Azure Databricks · Arazzo Workflow

Azure Databricks Restart a Running Cluster and Wait

Version 1.0.0

Restart a running cluster and poll until it returns to RUNNING.

1 workflow 1 source API 1 provider

View Spec View on GitHub AnalyticsApache SparkBig DataData EngineeringMachine LearningArazzoWorkflows

Provider

azure-databricks

Workflows

restart-cluster-and-wait

Restart a running cluster and wait until it is RUNNING again.

Verifies the cluster is RUNNING, restarts it, then polls getCluster until the state returns to RUNNING, branching to a failure end on TERMINATED.

4 steps inputs: clusterId, token outputs: clusterId, failureState, finalState

confirmRunning

getCluster

Confirm the cluster is currently RUNNING before issuing a restart, since restart is only valid for a running cluster.

restartCluster

Issue the restart. The cluster transitions to RESTARTING and then back to RUNNING when the restart completes.

pollCluster

getCluster

Retrieve the current cluster state. Repeat until the cluster reports RUNNING again; branch to failure if it reports TERMINATED or ERROR.

reportFailure

getCluster

Read the cluster once more to capture the termination reason when the restart did not return to RUNNING.

Source API Descriptions

openapi

azureDatabricksApi https://raw.githubusercontent.com/api-evangelist/azure-databricks/refs/heads/main/openapi/azure-databricks-openapi.yml

Arazzo Workflow Specification

arazzo: 1.0.1
info:
  title: Azure Databricks Restart a Running Cluster and Wait
  summary: Restart a running cluster and poll until it returns to RUNNING.
  description: >-
    Cycles a running cluster and confirms it comes back healthy. The workflow
    confirms the cluster is RUNNING, issues a restart, then polls the cluster
    get endpoint until the state settles back to RUNNING, branching to a
    failure end if it terminates instead.
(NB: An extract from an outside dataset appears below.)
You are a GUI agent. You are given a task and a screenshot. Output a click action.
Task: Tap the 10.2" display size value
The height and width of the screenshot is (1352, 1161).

Every step spells out its request
    inline so the flow can be read and executed without opening the underlying
    OpenAPI description.
  version: 1.0.0
sourceDescriptions:
- name: azureDatabricksApi
  url: ../openapi/azure-databricks-openapi.yml
  type: openapi
workflows:
- workflowId: restart-cluster-and-wait
  summary: Restart a running cluster and wait until it is RUNNING again.
  description: >-
    Verifies the cluster is RUNNING, restarts it, then polls getCluster until
    the state returns to RUNNING, branching to a failure end on TERMINATED.
  inputs:
    type: object
    required:
    - token
    - clusterId
    properties:
      token:
        type: string
        description: Databricks personal access token for the Authorization header.
      clusterId:
        type: string
        description: The id of the running cluster to restart.
  steps:
  - stepId: confirmRunning
    description: >-
      Confirm the cluster is currently RUNNING before issuing a restart, since
      restart is only valid for a running cluster.
    operationId: getCluster
    parameters:
    - name: Authorization
      in: header
      value: Bearer $inputs.token
    - name: cluster_id
      in: query
      value: $inputs.clusterId
    successCriteria:
    - condition: $statusCode == 200
    - condition: $response.body#/state == "RUNNING"
    outputs:
      state: $response.body#/state
  - stepId: restartCluster
    description: >-
      Issue the restart. The cluster transitions to RESTARTING and then back to
      RUNNING when the restart completes.
    operationId: restartCluster
    parameters:
    - name: Authorization
      in: header
      value: Bearer $inputs.token
    requestBody:
      contentType: application/json
      payload:
        cluster_id: $inputs.clusterId
    successCriteria:
    - condition: $statusCode == 200
  - stepId: pollCluster
    description: >-
      Retrieve the current cluster state. Repeat until the cluster reports
      RUNNING again; branch to failure if it reports TERMINATED or ERROR.
    operationId: getCluster
    parameters:
    - name: Authorization
      in: header
      value: Bearer $inputs.token
    - name: cluster_id
      in: query
      value: $inputs.clusterId
    successCriteria:
    - condition: $statusCode == 200
    outputs:
      state: $response.body#/state
    onSuccess:
    - name: backToRunning
      type: end
      criteria:
      - context: $response.body
        condition: $.state == "RUNNING"
        type: jsonpath
    - name: failed
      type: goto
      stepId: reportFailure
      criteria:
      - context: $response.body
        condition: $.state == "TERMINATED" || $.state == "ERROR"
        type: jsonpath
    - name: stillRestarting
      type: goto
      stepId: pollCluster
      criteria:
      - context: $response.body
        condition: $.state == "RESTARTING" || $.state == "PENDING"
        type: jsonpath
  - stepId: reportFailure
    description: >-
      Read the cluster once more to capture the termination reason when the
      restart did not return to RUNNING.
    operationId: getCluster
    parameters:
    - name: Authorization
      in: header
      value: Bearer $inputs.token
    - name: cluster_id
      in: query
      value: $inputs.clusterId
    successCriteria:
    - condition: $statusCode == 200
    outputs:
      state: $response.body#/state
      terminationReason: $response.body#/termination_reason
  outputs:
    clusterId: $inputs.clusterId
    finalState: $steps.pollCluster.outputs.state
    failureState: $steps.reportFailure.outputs.state